The International Network of Investigative Journalists (ICIJ) wants to make it easier for its more than 200 members in 70 countries to collaborate via the Internet and analyze extensive data packages using data mining techniques. The Spring Laboratory of the École Polytechnique Fédérale de Lausanne (EPFL) commissioned by the consortium developed with the “Datashare Network” a “completely anonymous decentralized research and information exchange system” for this purpose.
Don’t miss any news! With our daily newsletter you will receive all heise online news from the past 24 hours every morning.

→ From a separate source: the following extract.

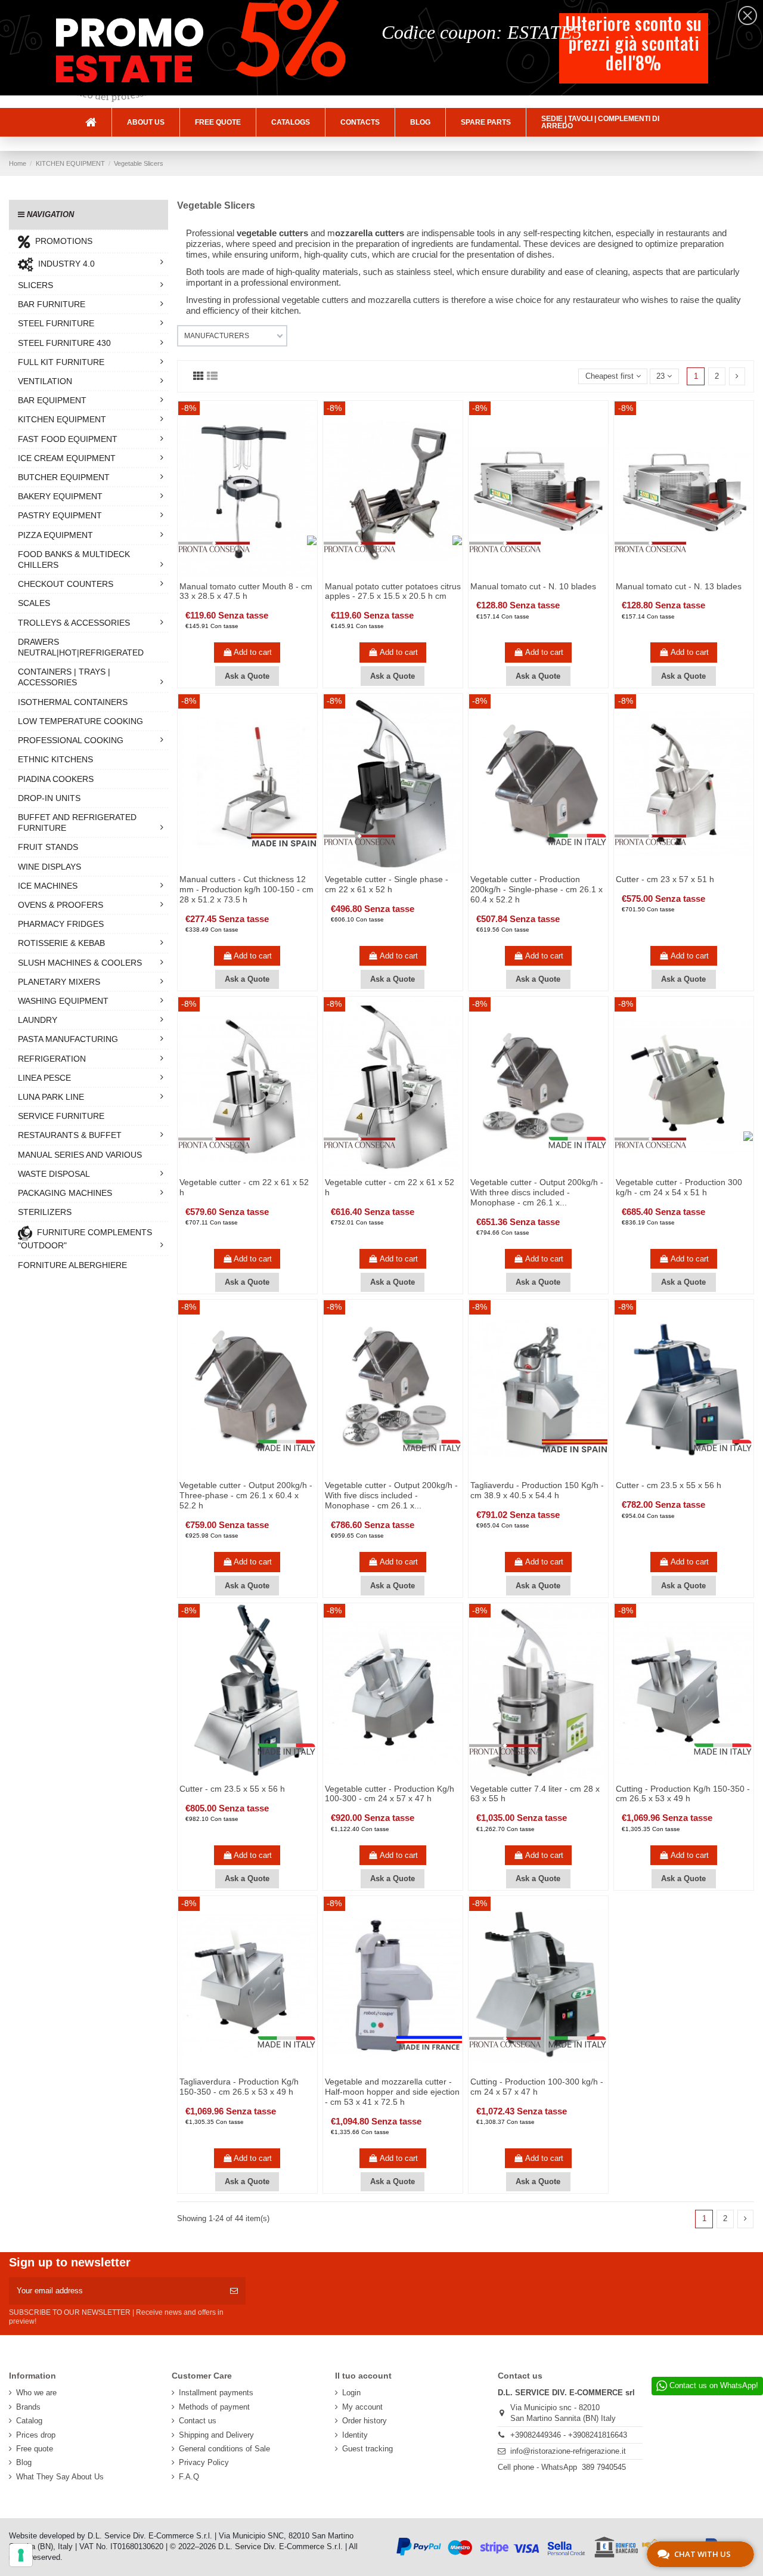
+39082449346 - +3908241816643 (568, 2434)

Subscribe to the newsletter now
It has made a name for itself ICIJ especially since 2013, when it launched 260 gigabytes of data about the pullers and beneficiaries of tax havens with the joint operation “Offshore Leaks”. Later, involved media such as the Süddeutsche Zeitung or the NDR with the Panama and the Paradise Papers revealed the existence of several hundred thousand mock societies, in which personalities from art, politics, business, including the IT industry and sports, were among the shareholders.
Principle of anonymity
Only thanks to international cooperation is it possible to conduct such investigations with millions of leaked documents, emphasizes the head of the consortium, Gerard Ryle. A leak would also endanger the safety of journalists and witnesses. Core element of the decentralized search engine is therefore anonymity. “Both the research and the exchange of information can be done without disclosing the identity to colleagues or the organization,” it says. The ICIJ guarantees the functioning of the system, but has “no insight into the exchange actions”.
According to the EPFL, the network is based on virtual tokens “that journalists attach to their messages and documents in order to guarantee other people that they belong to the consortium”. A central administration store was out of the question because it would be too obvious a target for hackers. Because the organization does not have decentralized servers for all of its areas of responsibility, the documents remained on the members’ hosts or computers. The users only stored essential basic and meta information in the system and thus enabled other participants to join an analysis.
“Multi-Set Private Set Intersection”
Anyone looking for information “enters a few keywords into the search engine”, the researchers involved explain. If he is successful, “he can contact his colleagues, whose identity he does not yet know but who have potentially interesting information, via a newsletter system and, if necessary, forward his message to everyone. The recipients received the request with a delay and decided themselves whether they wanted to start communicating and share their own information.
The team is using anonymous authentication and communication mechanisms and its own solutions for the further exchange, emphasizes Carmela Troncoso, head of the Spring laboratories. The comparatively new “Multi-Set Private Set Intersection” (MS-PSI) protocol guarantees the security of the search engine across numerous databases. The mail server uses a very large number of virtual mailboxes that could only be used once. The team plans to present further details at the Usenix Security Symposium in mid-August.